■ **TASK LIST**
a - Answer these questions from the text on Ampelita atropos, one answer per line:
(i) Which family is the snail placed in?
(ii) How many whorls does the shell have?
(iii) What angle does the plane of the aperture form with the longitudinal axis?
b - Carry on the text on Ampelita atropos from the point where it stops.

■ **TEXT BLOCK**
_ _ _

Species of gastropod

Ampelita atropos is a species of tropical air-breathing land snail, a terrestrial pulmonate gastropod mollusk in the family Acavidae.

==Description==
(Original description in French) The shell is orbicular, nearly discoid. Its spire is short and obtuse at the apex. It has five whorls, the first of which are whitish and barely convex; the last two are more rounded and widen quite rapidly.

The body whorl, especially, is proportionally larger than the others. It is somewhat flattened below, and this flattening forms an inclined plane that extends to the circumference of the umbilicus. This umbilicus is large, funnel-shaped, and its diameter is almost equal to that of the body whorl. The outer surface is smooth and exhibits only a few obsolete growth lines. The base of the last whorl, when examined with a magnifying glass, reveals a very large number of extremely fine, numerous, and closely spaced striae. The aperture is unique: it is positioned as a tangent to the penultimate whorl. It is oval-oblong, transverse, much wider than high. Its edge is formed by two very elongated and nearly parallel parts. One belongs to the upper side, and the other to the lower side; the middle portion is slightly sinuous, and forms a curvature corresponding to the circumference of the last whorl. The plane of this aperture forms an angle of 30 degrees with the longitudinal axis.

_ _ _

■ **INFORMATION SUPPLIED**
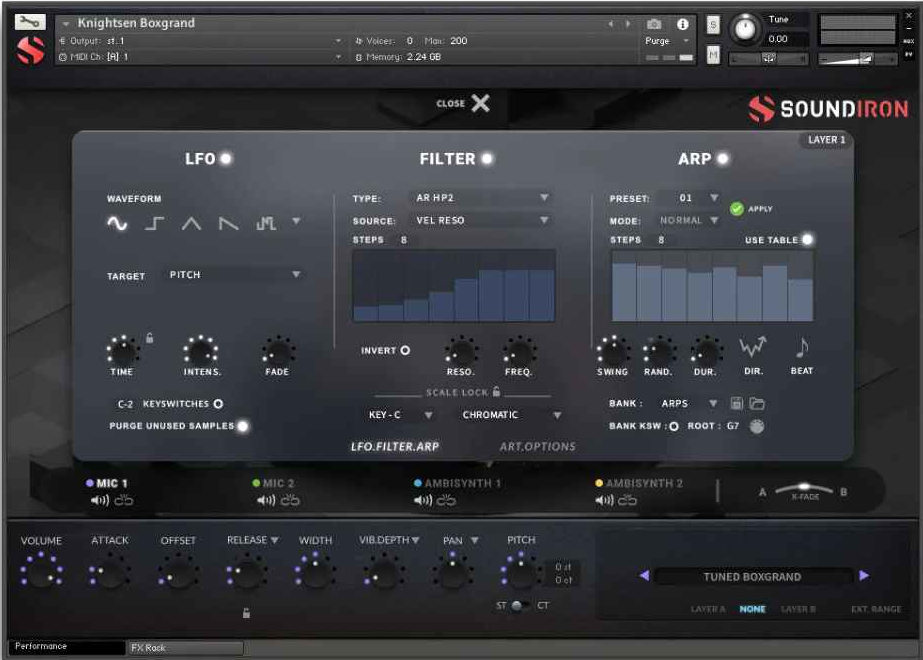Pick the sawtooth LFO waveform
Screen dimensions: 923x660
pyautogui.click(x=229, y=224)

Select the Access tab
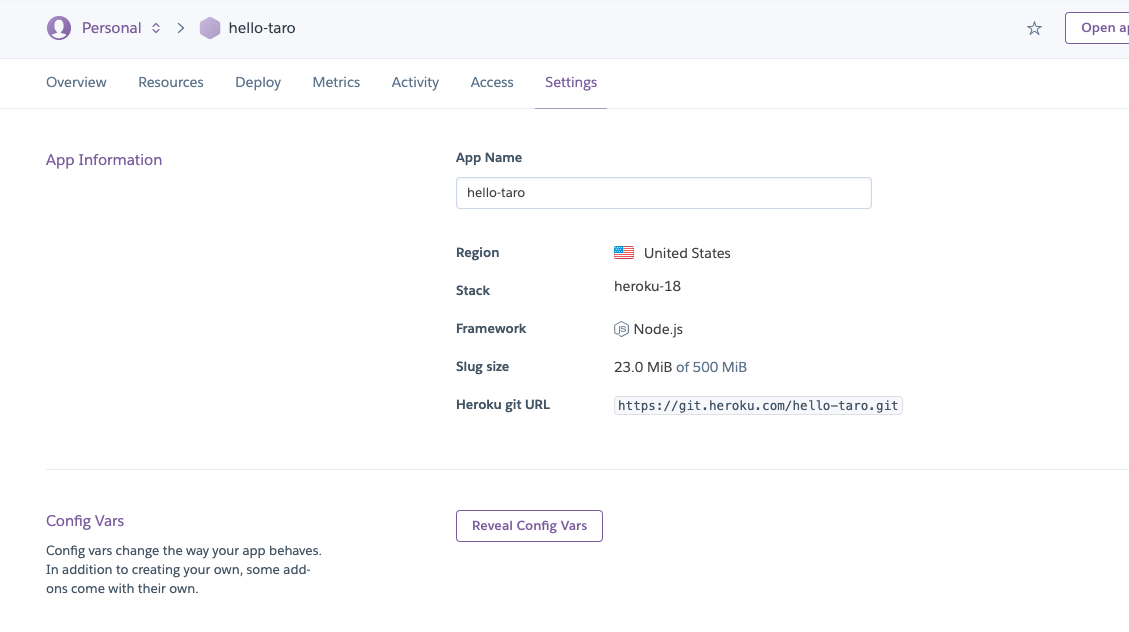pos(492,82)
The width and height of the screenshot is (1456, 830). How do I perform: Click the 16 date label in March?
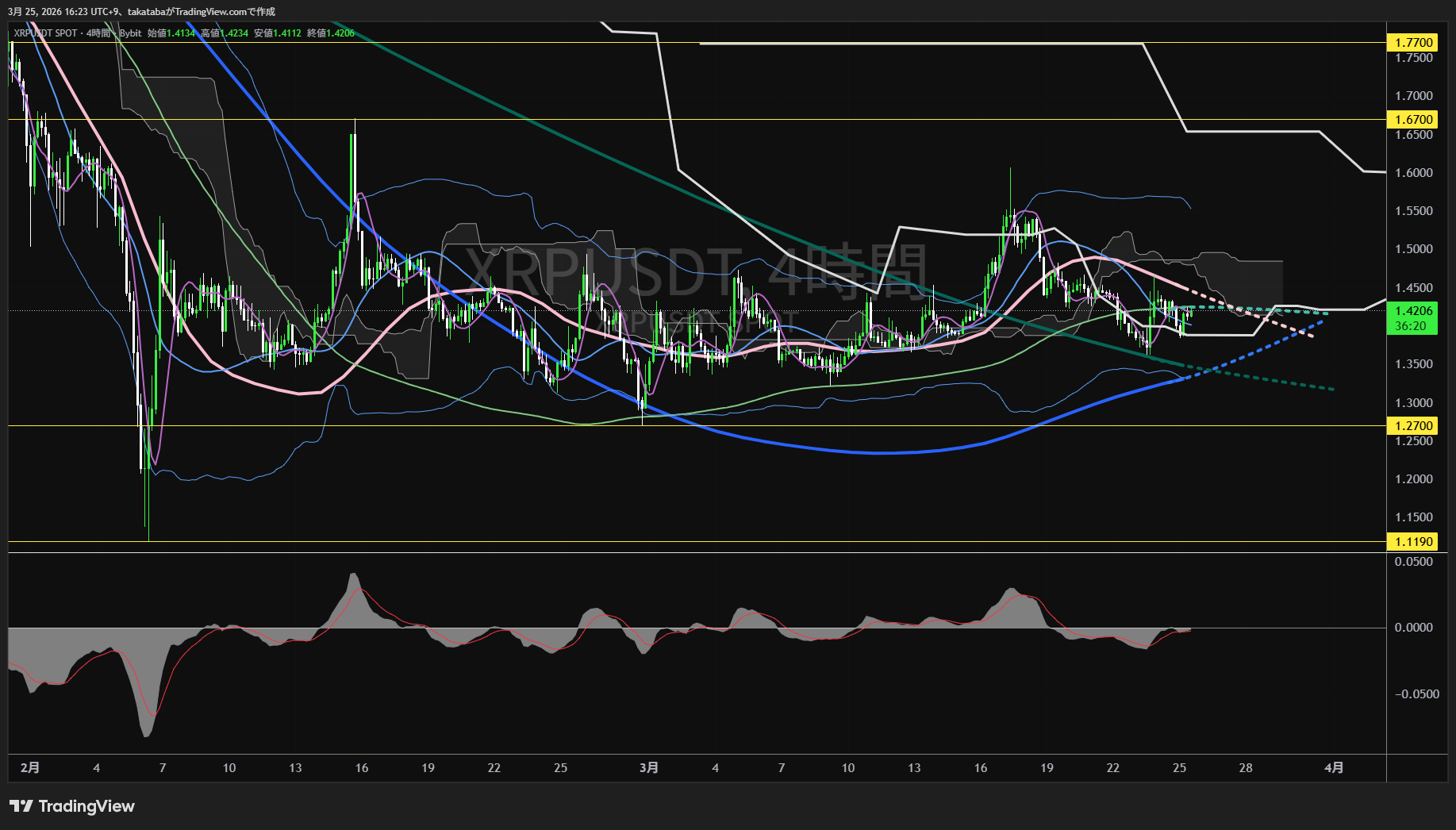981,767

_ _ _

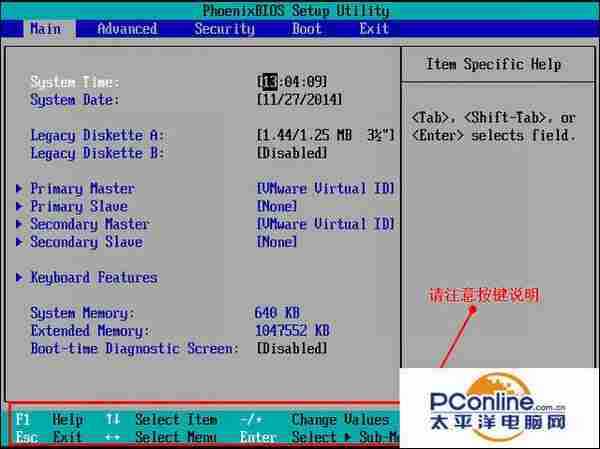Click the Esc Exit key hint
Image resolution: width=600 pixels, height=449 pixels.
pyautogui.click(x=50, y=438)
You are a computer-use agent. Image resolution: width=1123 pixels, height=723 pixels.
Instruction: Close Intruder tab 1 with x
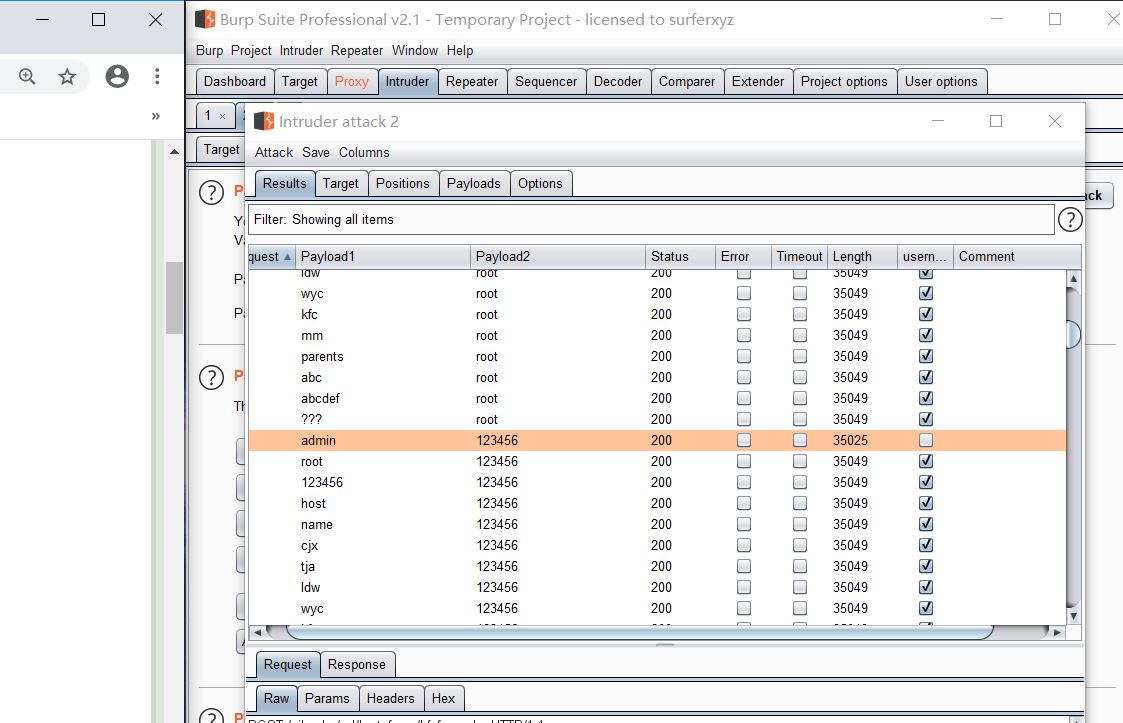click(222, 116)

_ _ _

■ **ANSWERS BY ITEM**
a -
(i) Acavidae
(ii) Five
(iii) 30 degrees

b -
The specimen we have before us is a dark maroon brown; the interior of the umbilicus is the same color; the circumference of this part is circumscribed by a whitish zone. A second narrow zone appears a little below the circumference of the body whorl, and finally a third, narrower than the previous two, is placed below the suture and extends up towards the apex, dividing the surface of the first whorls into two equal parts.

==Distribution==
This species is endemic to Madagascar.